**Required task:**
Change "Screen dimensions" to "Display size" throughout the material below, and give it back with nothing else altered and the pictures left out.

··········

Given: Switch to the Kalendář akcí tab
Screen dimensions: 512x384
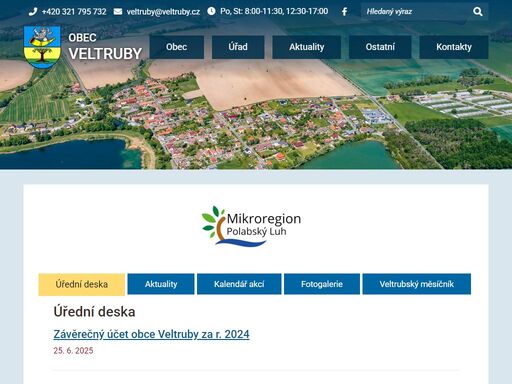Looking at the screenshot, I should 239,284.
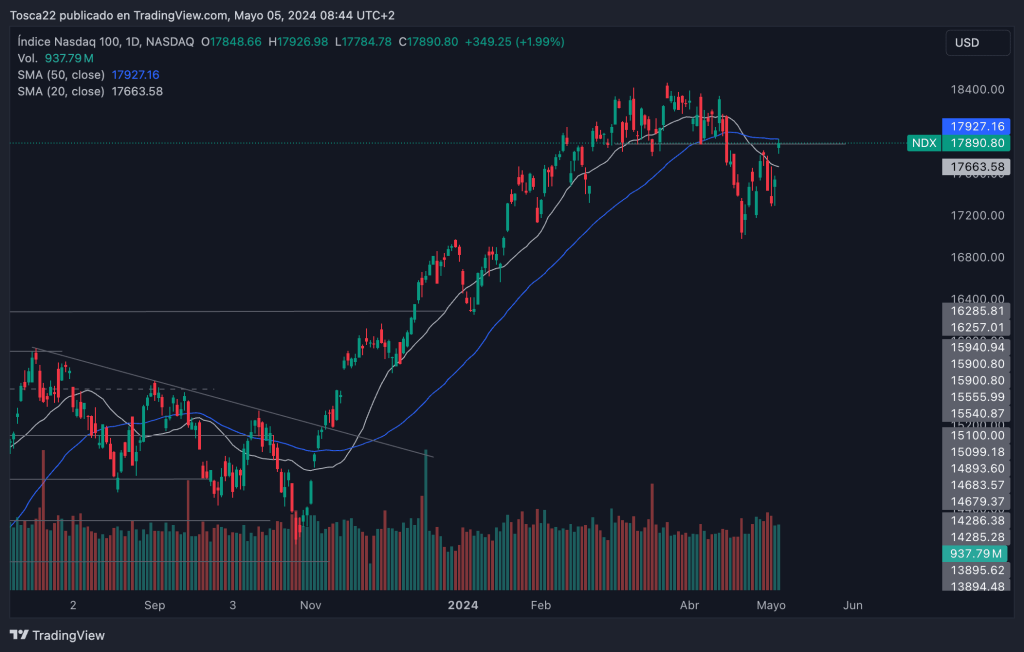Click the 16285.81 horizontal line price label

(x=976, y=311)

··········

**Solution to this exercise:**
Given: Switch to the Kalendář akcí tab
Display size: 512x384
Looking at the screenshot, I should 239,284.
Click the 16285.81 horizontal line price label

(x=976, y=311)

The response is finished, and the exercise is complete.